# Source
════════════════════

That sweet baby needs to be a pet imo. Pigeon pants! Lol.. or a large airy cage on the balcony can work for when your not home and at night.


----------



## Colombina (Jan 22, 2017)

Hi! In my experience a storage shelf is a good way to give to pigeons a place where nesting, sleeping at night, eating, etc...In short, a good pigeon home! 

A cheap one (10 or 15 euro) works well. Just to get you an idea something similar to this one would be ok:

https://www.leroymerlin.fr/v3/p/pro...ablettes-l-72-5-x-h-145-x-p-30-cm-e1500998682

The link is in French language but you can see the photos. 

My pigeons love this solution!

You can easily organize it: I cover all the 4-shelves with paper (I collect free paper around the city) and replace it twice a day. 
I put on one of the shelves a plastic fruit crate like the one in the pic: you just have to put paper inside it. It's easy to wash (for example, you can wash it in the bath tube) and to keep clean, you can also periodically replace it with a new one. It's a good nest or bed! If you want to spoil her, you could put inside the box a cushion covered by a puppy pad trainer (lol I discovered that pigeons love sitting on cushions!). 
Lastly, you just have to put on your storage shelf water and food bowls (or, for food, plastic flower pot saucers). 

As I wanted to protect the wall behind the shelf I put a remnant of wall paper on the back of the shelf (see the pic, btw she is Aurora). 
To protect the floor from poops I put paper on the ground.

Of course, keeping a bird free in a room takes time, patience and a bit of "spirit of sacrifice" 😉 .


----------



## sukipij (Mar 30, 2019)

I finally bought a cage and put PIJI inside. She's so unhappy about it and never settled even a minute 😞 She's anxious and frightened. I hope she gets adjusted soon fingers crossed.

════════════════════

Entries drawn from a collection
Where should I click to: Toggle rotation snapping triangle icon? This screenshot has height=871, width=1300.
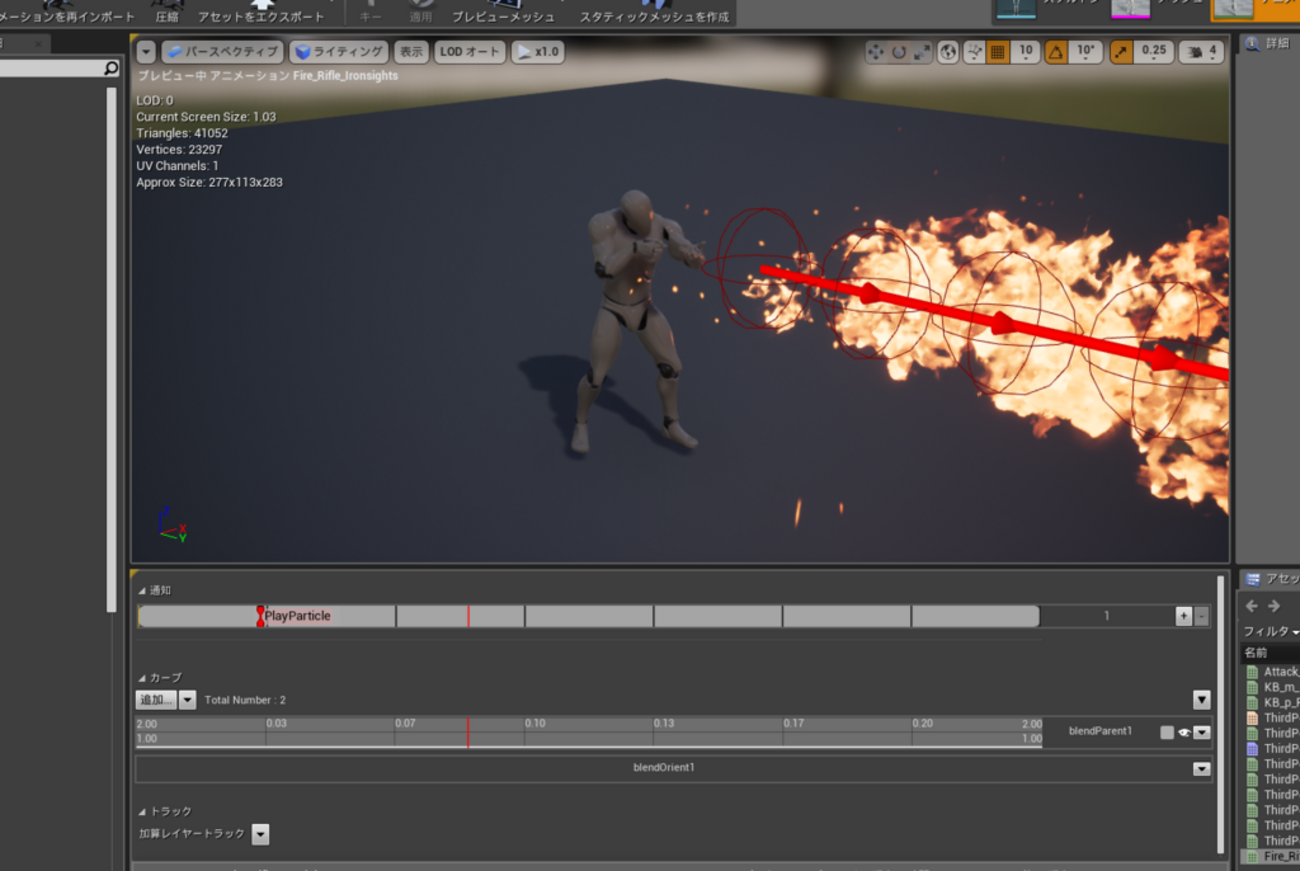click(1056, 52)
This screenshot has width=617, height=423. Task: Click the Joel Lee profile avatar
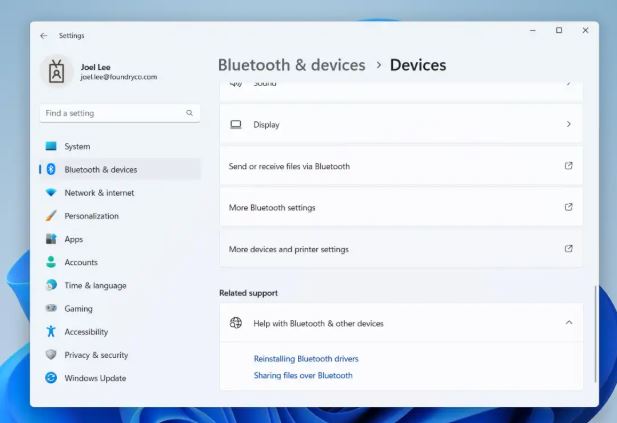click(x=56, y=71)
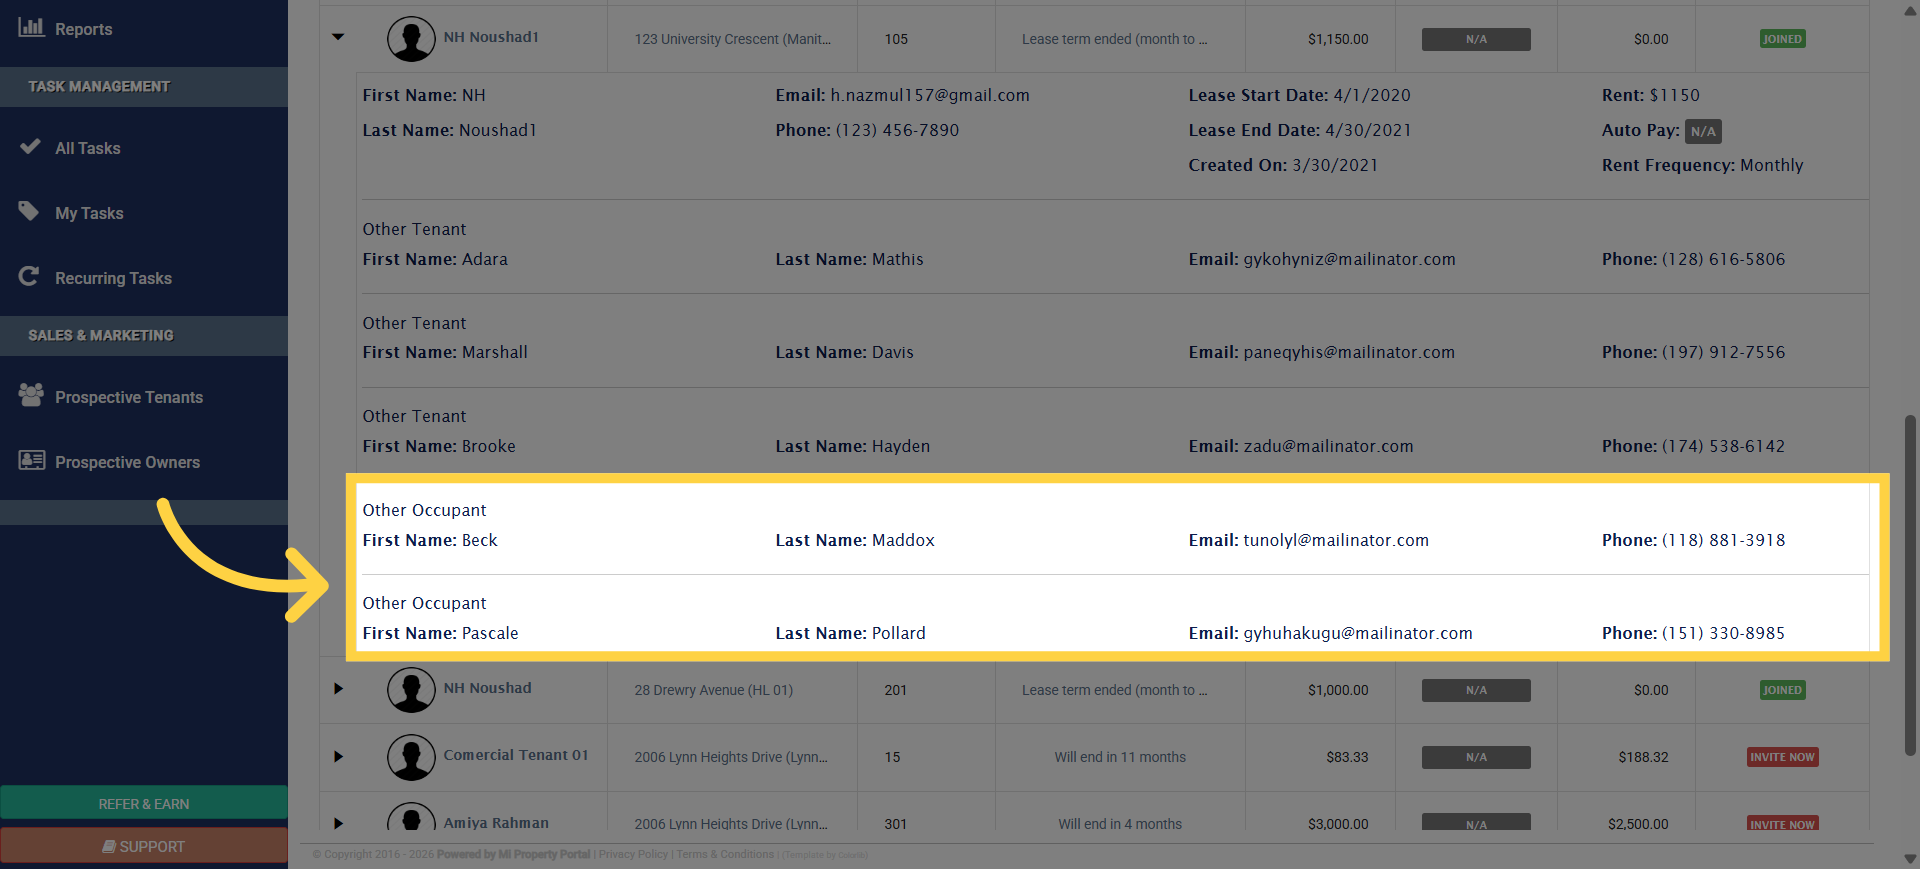Viewport: 1920px width, 869px height.
Task: Click Comercial Tenant 01 profile avatar
Action: 411,757
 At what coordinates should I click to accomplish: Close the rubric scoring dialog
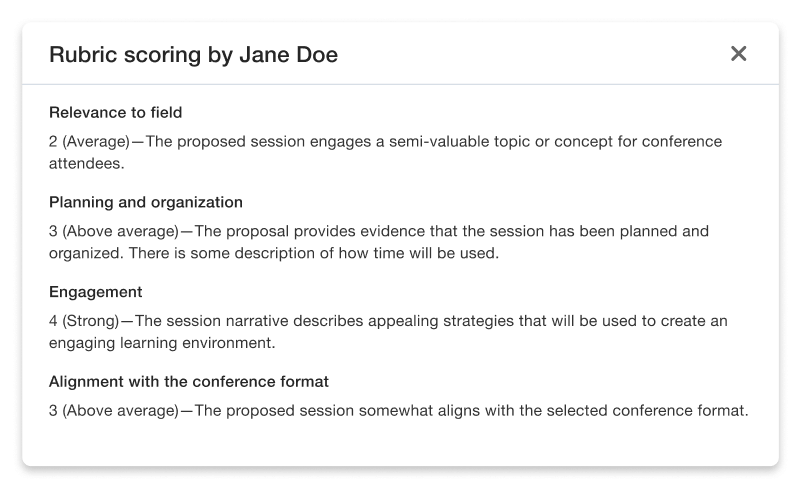pos(739,54)
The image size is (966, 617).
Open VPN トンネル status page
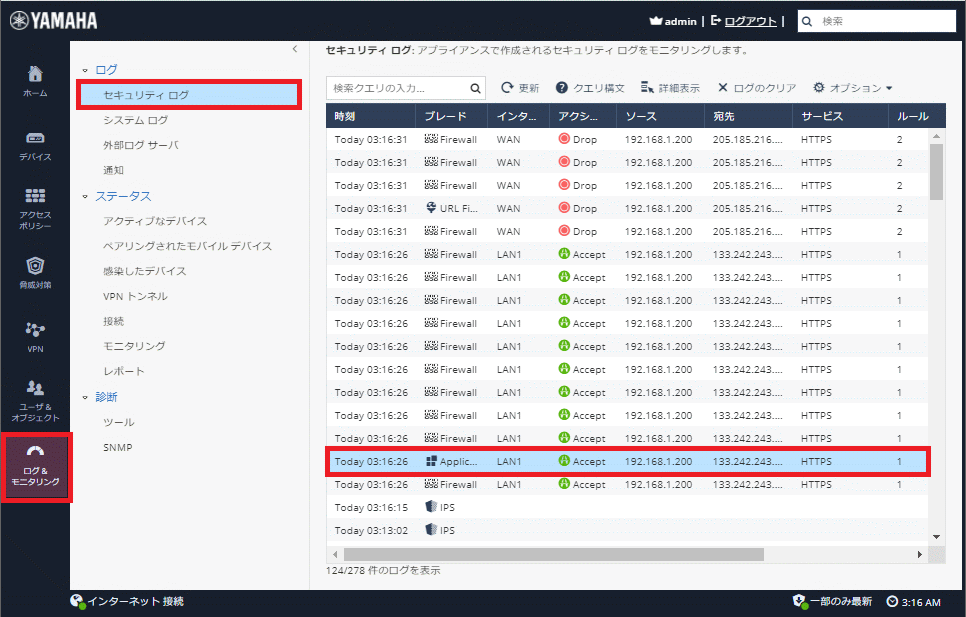135,296
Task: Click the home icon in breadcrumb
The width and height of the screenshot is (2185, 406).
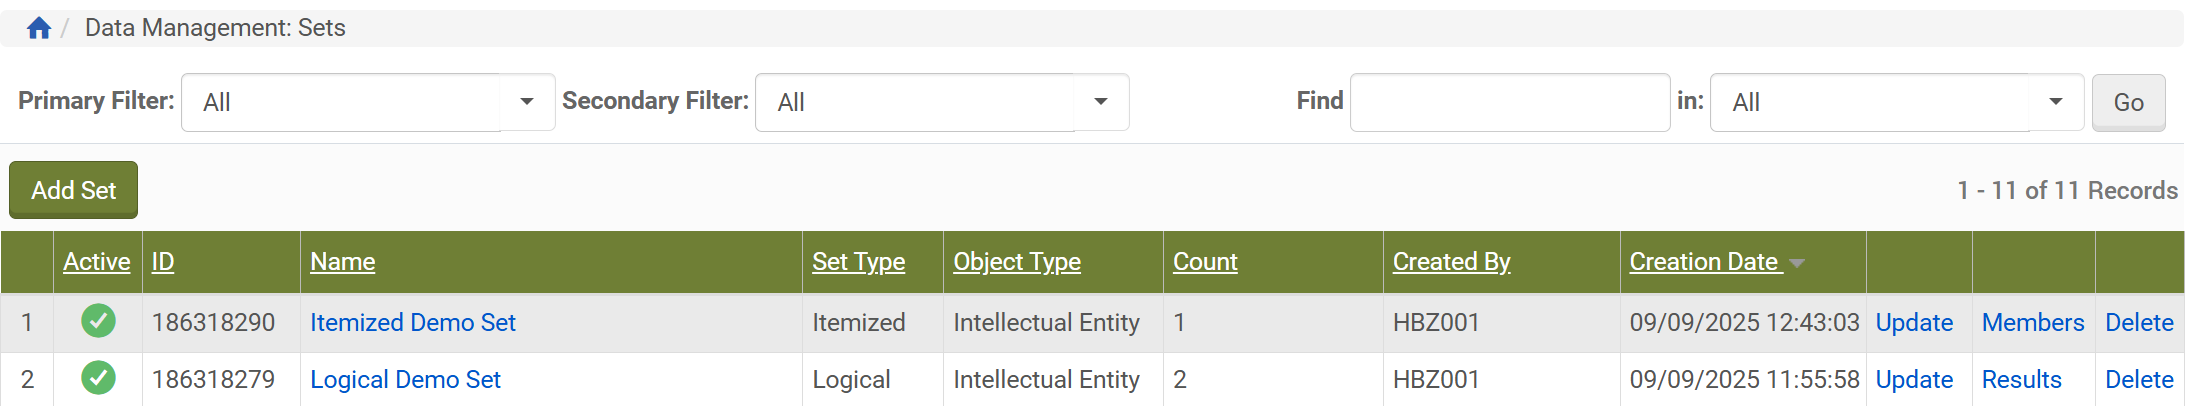Action: (x=39, y=28)
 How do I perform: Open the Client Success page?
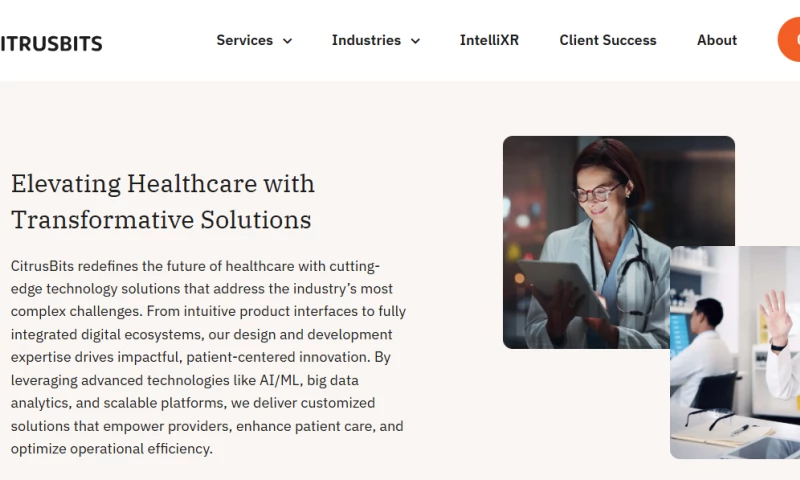tap(608, 40)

════════════════════

# Goals
a) In the forum thread on keeping pet pigeons, how often are the papers covering the storage shelf's shelves replaced?
b) Carry the forum thread on keeping pet pigeons forward, starting right after its last sentence.

# Answers given
a) Twice a day.

b)
She escaped the balcony today morning 😞 
I've been sick since yesterday so i didn't wake up early in the morning. My mother said she was searching for you in usual spots and flew right out of balcony. However she came back as soon I went out and called her name. Thank God. 

I see a pattern in her escapes. Her 1st escape was the morning after my son's birthday party. Yesterday some relatives visited us and they went in to see Piji on top of the shelf. Today morning she flew away. 

Anyway I got cage now and hopefully everything goes fine. Attaching the pictures of her cage. Looking forward for your valuable suggestions. 

Thankyou so much Marina, Ladygrey and Colombina.


----------



## Jay3 (May 4, 2008)

The cage is fine. Good job. Now instead of the round perches, can you put a shelf running from front to back on one side? They like a flat perch, rather then a round perch. A flat per is more natural and they don't have to grab it tightly with their feet to roost on it. If you cannot put a shelf in, then just put in a brick. He can use that for a perch. 

If you can get 2 of those round perches that fit in the cage from front to back, you can put them up with a few bars between them, and put a board on them for a shelf. A 4-inch or 6-inch board would work well.


----------



## sukipij (Mar 30, 2019)

Thank you Jay. Sure will try to get a shelf for her. As she is so upset about the cage I'm planning to use it only in night.

In the previous box I kept her a cloth pinned to the top of the box as roof and she stayed under it at night. Later when she could climb out of the box, she sleeps on that cloth roof like a hammock. Instead of shelf can I put her a hammock in cage ?


----------



## Marina B (May 5, 2011)

Try both, a flat perch and a hammock and see which one she prefers. You can also put a brick or something on the top of the cage for perching during the day. Her food and water can also go inside the cage. Hopefully in time she will start to view the cage as her territory.

A couple of newspapers on the bottom will also help. Every morning you can just remove the top layer with the droppings. Makes cleaning so much easier.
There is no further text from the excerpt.